Dans l'essentiel numéro des Cahiers de l'Herne consacré à Annie Ernaux, et dirigé par Pierre-Louis Fort, on pourra lire de nombreuses contributions d'écrivains, cinéastes, universitaires…, offrant leur point de vue sur la romancière, des lettres et des entretiens, des textes d'Ernaux ainsi que quelques pages inédites de son journal. Cet extrait a 20 ans…
Mardi 30 avril 2002
Je n’ai pas écrit l’article projeté sur la situation actuelle. Fatiguée encore. Peut-être aussi incertaine sur mon vote, et plus encore sur l’avenir. Voter Chirac, « prendre l’un pour taper sur l’autre », pour que Le Pen ne passe pas, soit. Mais dans l’écrasante victoire, alors, de Chirac, on oubliera qu’elle a été obtenue par les votes de gauche. En ce moment la droite et ses électeurs sont follement heureux que Le Pen soit à la place prévue de Jospin, ne vont-ils pas le remercier d’une façon ou d’une autre ? Vais-je offrir un blanc-seing à Chirac ? Et si Laguiller avait raison en prônant le vote blanc ou nul ? Mais le danger Le Pen ? Comment savoir ?
Souvenir de la première fois où j’ai voté, le 27 octobre 62. C’était un référendum sur l’élection du président de la République au suffrage universel. J’ai voté non, avec les communistes, Mendes-France, etc. Quarante ans plus tard, on voit ce qui arrive en effet : 16 candidats, martèlement des sondages, dépolitisation, bonjour l’extrême droite.
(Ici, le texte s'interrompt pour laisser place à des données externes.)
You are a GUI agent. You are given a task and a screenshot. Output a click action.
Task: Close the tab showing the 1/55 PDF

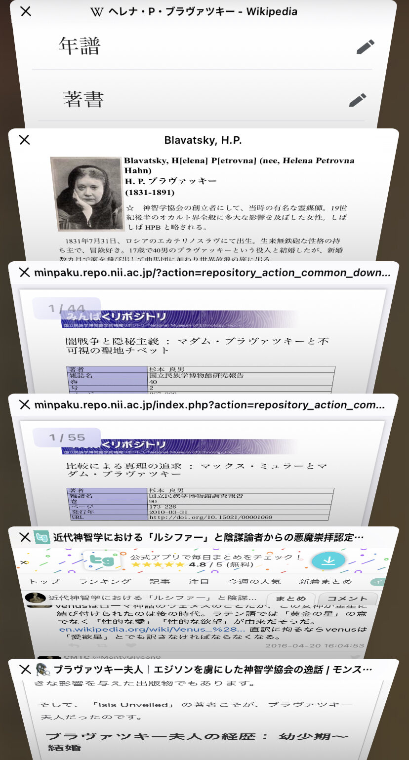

Par-dessus tout, le mépris de la classe populaire, la gauche chic partout, et friquée. Agacement extrême devant ce déploiement de discours vibrants contre le fascisme. Ces gens, artistes, intellectuels, se mobilisent pour des idées assez simples, pas pour des personnes, à la différence des mouvements associatifs. Ça ne dure pas longtemps, ce n’est pas fatigant. Je ne sais qui, à Beaubourg, ce midi : « Défendre la culture ! La culture c’est la liberté ! » Très joli, seulement, quand on n’y a pas accès ou qu’elle est excluante, est-elle source de liberté ? Émotion contre émotion (le vote des uns pour Le Pen, réaction hystérique des autres). Ils disent « on a honte » à cause du vote Le Pen. Ils n’ont jamais honte devant les licenciements, les SDF font partie du paysage, etc.